Se subastará una carta que Paul McCartney escribió para cancelar una deuda de 1959

  • El curioso manuscrito fue escrito en 1989 y guarda una fantástica historia.

Muchas veces nos sorprendemos con las historias alrededor de objetos pertenecientes a músicos que salen en subasta. Más aún si se trata de una anécdota jugosa. En esta oportunidad, el personaje central es Paul McCartney. Una carta que escribió el músico en septiembre de 1989 saldrá a la venta en las próximas horas.

Esas líneas tienen una historia muy curiosa. Una respuesta a Irene Brierley, dueña de una granja en Harlech, al Norte de Gales. McCartney y George Harrison visitaron dicho lugar en dos ocasiones, en 1958 y 1959, cuando se fueron a dedo de vacaciones. Toda una aventura en la previa de la llegada a la fama con los Beatles.

Las futuras estrellas del rock se hicieron amigos del hijo de Irene, John, durante su primera estancia en 1958, y John recordó, como señala el sitio de subastas, cómo él y los músicos de jugaban al billar y escuchaban a Elvis Presley durante el tiempo que pasaban juntos.

También John recordó a un joven McCartney tratando de aprender a tocar “Think It Over” de Buddy Holly en el piano de la familia Brierley. En aquella oportunidad Paul y George se juntaron a tocar con un grupo local de skiffle (tipo de música de moda por aquellos días en Inglaterra) llamado The Vikings (del cual John Brierley era miembro) en el escenario del Queen’s Hotel.

El verano siguiente, McCartney y Harrison regresaron a la granja de Brierley para pasar más tiempo junto a la familia. Al final de su estadía en 1959, los músicos se fueron repentinamente y se llevaron una de las mantas de la familia sin avisar.

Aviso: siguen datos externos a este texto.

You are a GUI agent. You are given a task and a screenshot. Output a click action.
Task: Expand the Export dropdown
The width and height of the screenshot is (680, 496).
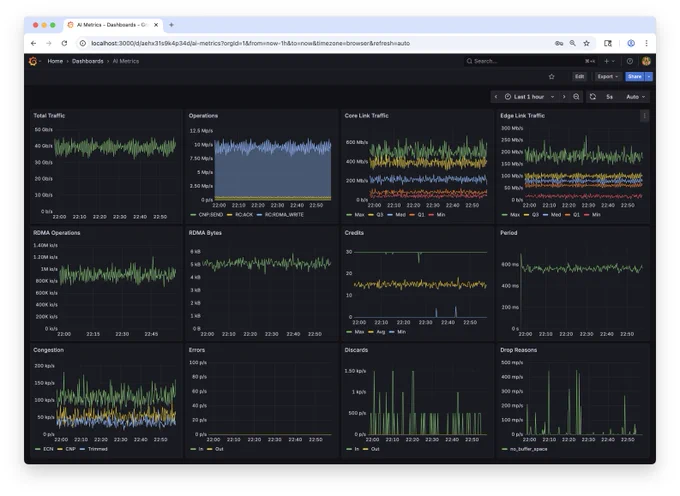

Algunos años más tarde, Irene le escribió a McCartney para recordarle la deuda que tenía, en tono de broma. En septiembre de 1989, Paul le mandó una carta con el objetivo de saldarla.

“Estimada Sra. Brierley (Irene)”, arranca el texto de McCartney. “Su carta me llegó, finalmente, y lamenté saber sobre mi ‘deuda’. Recuerdo bien el tiempo que pasamos en Harlech, ¡y espero que el cheque adjunto resuelva nuestras diferencias monetarias! ¡Disculpe los garabatos porque estoy tratando de escribir esto en un tren expreso que salta mucho!

“Lamenté mucho lo de su esposo, era un hombre muy agradable. Por favor, todo lo mejor a sus muchachos. Saludos cordiales, Paul McCartney “, termina la nota.